[[ SOURCE RECORDS, beginning ]]

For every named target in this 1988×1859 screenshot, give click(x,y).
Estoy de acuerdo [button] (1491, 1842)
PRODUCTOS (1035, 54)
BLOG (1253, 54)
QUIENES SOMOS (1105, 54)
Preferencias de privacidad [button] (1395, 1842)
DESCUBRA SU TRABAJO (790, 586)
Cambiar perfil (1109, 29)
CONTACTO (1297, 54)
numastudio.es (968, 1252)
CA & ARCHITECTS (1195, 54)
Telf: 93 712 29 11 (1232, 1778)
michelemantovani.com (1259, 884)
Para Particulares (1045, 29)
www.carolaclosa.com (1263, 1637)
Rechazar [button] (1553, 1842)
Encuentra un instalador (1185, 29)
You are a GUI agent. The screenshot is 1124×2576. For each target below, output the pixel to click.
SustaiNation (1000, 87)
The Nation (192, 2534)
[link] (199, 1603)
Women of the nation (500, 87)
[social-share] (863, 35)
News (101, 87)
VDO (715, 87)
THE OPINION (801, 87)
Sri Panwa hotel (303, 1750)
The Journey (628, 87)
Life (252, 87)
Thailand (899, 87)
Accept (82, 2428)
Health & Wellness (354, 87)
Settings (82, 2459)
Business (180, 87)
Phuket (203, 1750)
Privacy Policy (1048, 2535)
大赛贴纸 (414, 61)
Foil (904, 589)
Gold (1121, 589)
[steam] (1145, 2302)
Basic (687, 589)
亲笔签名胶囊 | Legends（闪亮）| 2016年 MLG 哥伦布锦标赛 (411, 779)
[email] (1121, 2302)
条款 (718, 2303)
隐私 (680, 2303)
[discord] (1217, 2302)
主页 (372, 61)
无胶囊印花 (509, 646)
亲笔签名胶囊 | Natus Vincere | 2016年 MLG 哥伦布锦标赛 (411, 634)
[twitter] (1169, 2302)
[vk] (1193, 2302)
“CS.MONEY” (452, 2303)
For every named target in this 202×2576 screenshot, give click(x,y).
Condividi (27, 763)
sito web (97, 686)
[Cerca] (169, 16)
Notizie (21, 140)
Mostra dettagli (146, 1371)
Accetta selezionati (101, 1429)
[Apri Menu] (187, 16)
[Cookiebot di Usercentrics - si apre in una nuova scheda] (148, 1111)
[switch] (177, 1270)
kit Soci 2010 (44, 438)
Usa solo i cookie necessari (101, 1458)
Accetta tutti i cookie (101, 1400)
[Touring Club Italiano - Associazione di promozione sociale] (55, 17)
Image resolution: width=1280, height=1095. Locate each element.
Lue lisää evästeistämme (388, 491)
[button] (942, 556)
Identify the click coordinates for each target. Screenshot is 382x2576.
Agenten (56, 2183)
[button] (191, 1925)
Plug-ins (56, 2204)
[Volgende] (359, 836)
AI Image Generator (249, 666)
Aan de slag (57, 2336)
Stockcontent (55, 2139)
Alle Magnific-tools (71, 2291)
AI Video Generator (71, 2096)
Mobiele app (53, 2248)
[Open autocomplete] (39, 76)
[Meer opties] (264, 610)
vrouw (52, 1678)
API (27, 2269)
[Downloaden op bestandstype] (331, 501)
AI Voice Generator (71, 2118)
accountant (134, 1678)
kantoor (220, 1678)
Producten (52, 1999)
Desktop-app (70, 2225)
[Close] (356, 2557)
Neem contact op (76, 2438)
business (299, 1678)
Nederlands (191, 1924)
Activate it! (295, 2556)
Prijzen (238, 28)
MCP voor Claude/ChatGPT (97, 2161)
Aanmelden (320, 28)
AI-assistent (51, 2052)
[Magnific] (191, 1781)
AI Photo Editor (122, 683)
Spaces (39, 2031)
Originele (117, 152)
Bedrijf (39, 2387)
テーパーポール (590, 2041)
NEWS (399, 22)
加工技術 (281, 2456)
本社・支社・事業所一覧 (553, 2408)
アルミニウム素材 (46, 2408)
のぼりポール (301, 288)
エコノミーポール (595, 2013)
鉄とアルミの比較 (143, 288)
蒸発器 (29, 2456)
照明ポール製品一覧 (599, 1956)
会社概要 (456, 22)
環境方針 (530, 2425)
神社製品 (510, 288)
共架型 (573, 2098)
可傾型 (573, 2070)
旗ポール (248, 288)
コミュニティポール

[[ SOURCE RECORDS, end ]]

**EXERCISE**
Every line in the entries above that has the word "each" should be identified and copied.

**RESPONSE TO THE EXERCISE**
You are a GUI agent. The screenshot is 1124×2576. For each target below, output the pixel to click.
Image resolution: width=1280, height=1095. Locate each element.
Identify the click coordinates for each target. Screenshot is 382x2576.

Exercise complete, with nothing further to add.